■ Alıntı metin
28 Şubat 2022 Pazartesi

Ukrayna'da devam eden savaşa buradan bir bakış

Bugün, Israel' de yaşayan yüzbinlerce Ukraynalının kalpleri, aileleri, sevdikleri için atıyor.

Gözleri yaşlarla dolu kadınlar, erkekler ve çocuklar kardeşlerinin, annelerinin ya da oğullarıyla büyük annelerinin güvenlikleri için endişe ediyorlar.

Elektriğin,  bombardımanlar sonrası  kesildiği şehirlerle haberleşmenin imkansızlaşması yüzünden yakın arkadaşlarının, ailelerinin izlerini kaybedenler son derece endişeliler. Meydanlarda toplanan insanlar bir taraftan slogalar atarlarken bir taraftan da ağlıyorlar.

Israel kimliğine sahip olanlarla burada aileleri bulunan Ukraynalıları Israel'e getirtebilmek için planlar yapılıyor.

Arada her geçen gün ölü sayısı artıyor. Aralarında çocukların da olduğu sivillerden ölenler var.

Yanlız Ukraynalılar değil. Hiç nedensiz yere vur emriyle savaşa gönderilen bir sürü genç Rus askeri de, aldıkları emirlerin kurbanı oluyorlar. İki taraf, iki kardeş halk, iki komşu ülke, iki benzer kültür, iki. çoğu yönleriyle bir çoklarından birbirlerini anımsatan toplum birlikte daha iyi bir gelecek yaratmayı mümkün kılabileceklerken ellerinde olanı da yok ediyorlar.

[Sayfa ve ekran işaretleme verileri]

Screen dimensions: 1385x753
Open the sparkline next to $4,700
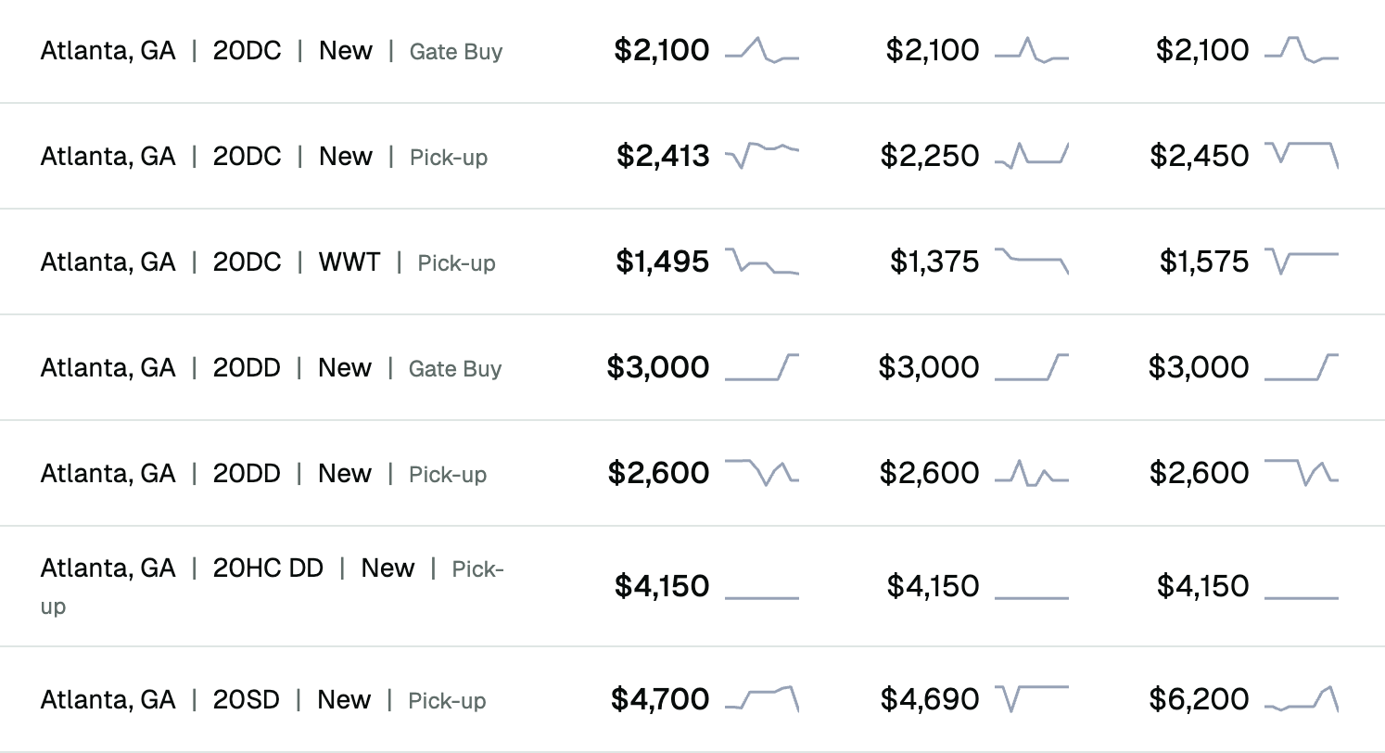tap(761, 698)
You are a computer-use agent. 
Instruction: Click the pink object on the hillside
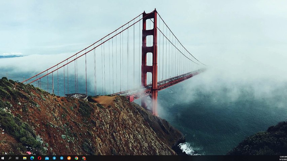29,153
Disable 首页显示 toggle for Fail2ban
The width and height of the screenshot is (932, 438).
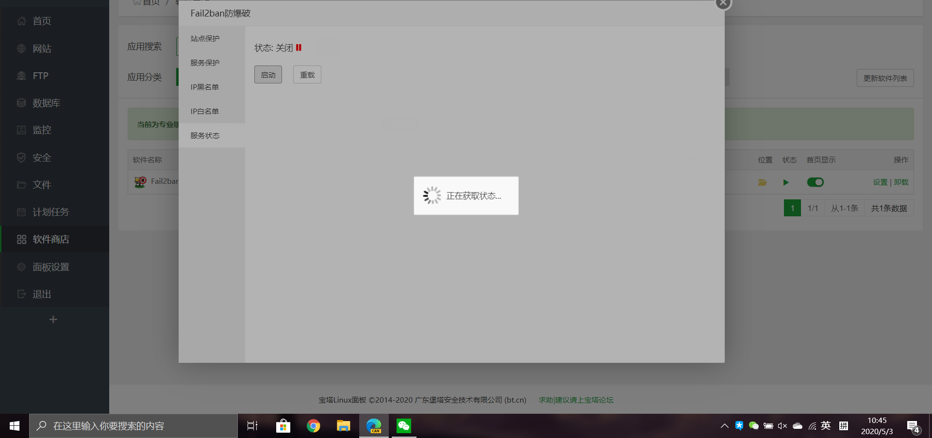click(x=815, y=182)
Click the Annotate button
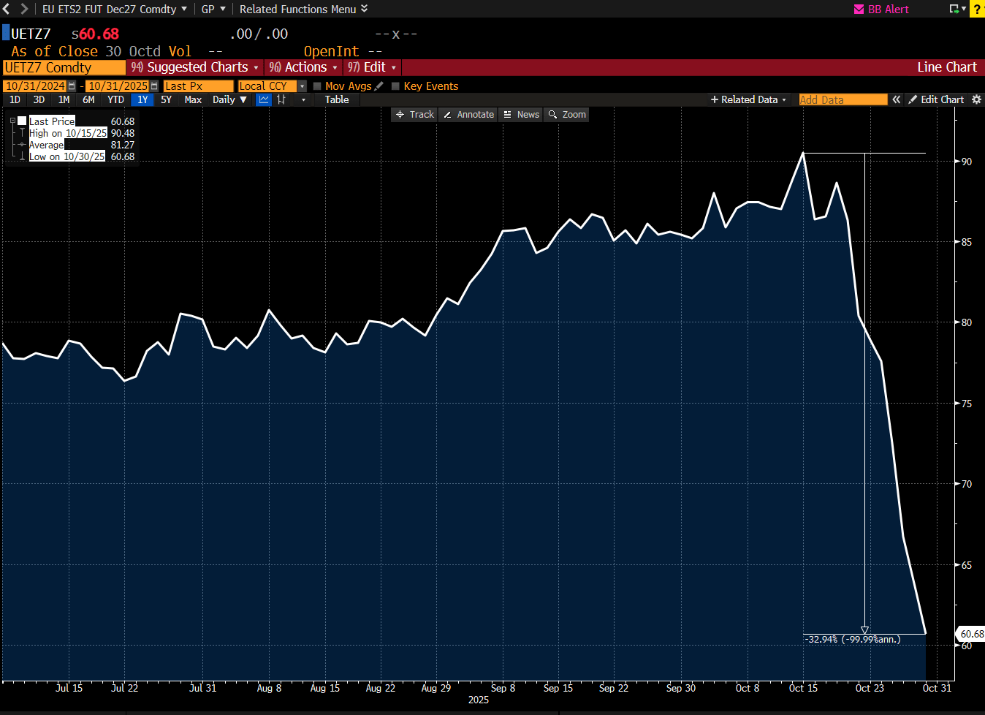985x715 pixels. 468,115
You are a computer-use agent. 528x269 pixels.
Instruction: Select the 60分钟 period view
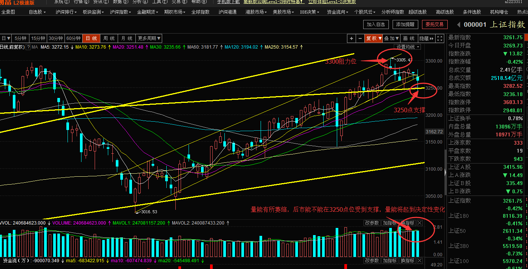pos(74,38)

■ Alıştırma seti
A: Alıntı metindeki "Arada her geçen gün ölü sayısı artıyor." cümlesini İngilizceye çevirin.
B: Alıntı metne göre meydanlarda toplanan insanlar slogan atarken bir yandan da ne yapıyor?
C: Ukrayna'daki savaşı anlatan yazıyı son cümlesinden sonrasını yazarak sürdürün.

■ Sonuçlar
A: Meanwhile, the number of dead rises with each passing day.

B: Ağlıyorlar.

C:
Fakat sorun, insanlara hak ettikleri özgürlüklerini vermek yerine onlara hükmetmeye çalışan narsist bir liderdedir. Sorun,  tüm gücü tek merkezde toplayan bir adamın iktidarının devamı için her yolu denemesidir. Sorun eski bir imparatorluğun hayalini yeniden canlandırmaya çalışan Putin'in egosu için milyonları feda edebileceğindedir.

Tanrı tüm masumları korusun!!

Ağlama Duvarı'nda, doğup büyüdüğü vatanı için dua eden bir Ukraynalı

Soğukta yuvalarından olan çocuklar

Ada' daki Maden caddesinin aşağısında bir plaj vardı. O plajdaki köprüden suya atlamak için kaç dakika düşündüğümü hatırladım dün. Ufakken halbuki denizin dibine bir anda kendimi balık gibi bırakmak nasıl da kolaydı. Büyüdükçe serin sulara hemencecik alışmak zorlaşmıştı birden. 20 yaşlarıma geldiğimde birden eskisinden çok daha faza üşür olmuştum nedense.

Kışın soğuk günlerinde hava sıcaklığı beş derecelere düştüğünde, üşümemek için ne kadar giyinsem fayda etmezdi.

Halbuki, ortaokul yıllarında, o dizin altına kadar inen havacı mavisi eteğin altında, sadece bir çift soket çorap ve mokasen ayakkabılarla okula giderdim. Kilotlu çorap giydiğimde o kadar rahatsız ederdi ki böylesi daha iyiydi.

Kış ayları, önce iki kazak sonra da palto giydiğim halde bir türlü vücudumun sıcaklığını muhafaza edemediğimi hissederdim, Soğuklar beni gerçekten zorlardı. Bugüne dek kimi zamanlarım sadece üşüyerek geçer. Bu aylarda benim ellerim hep soğuktur.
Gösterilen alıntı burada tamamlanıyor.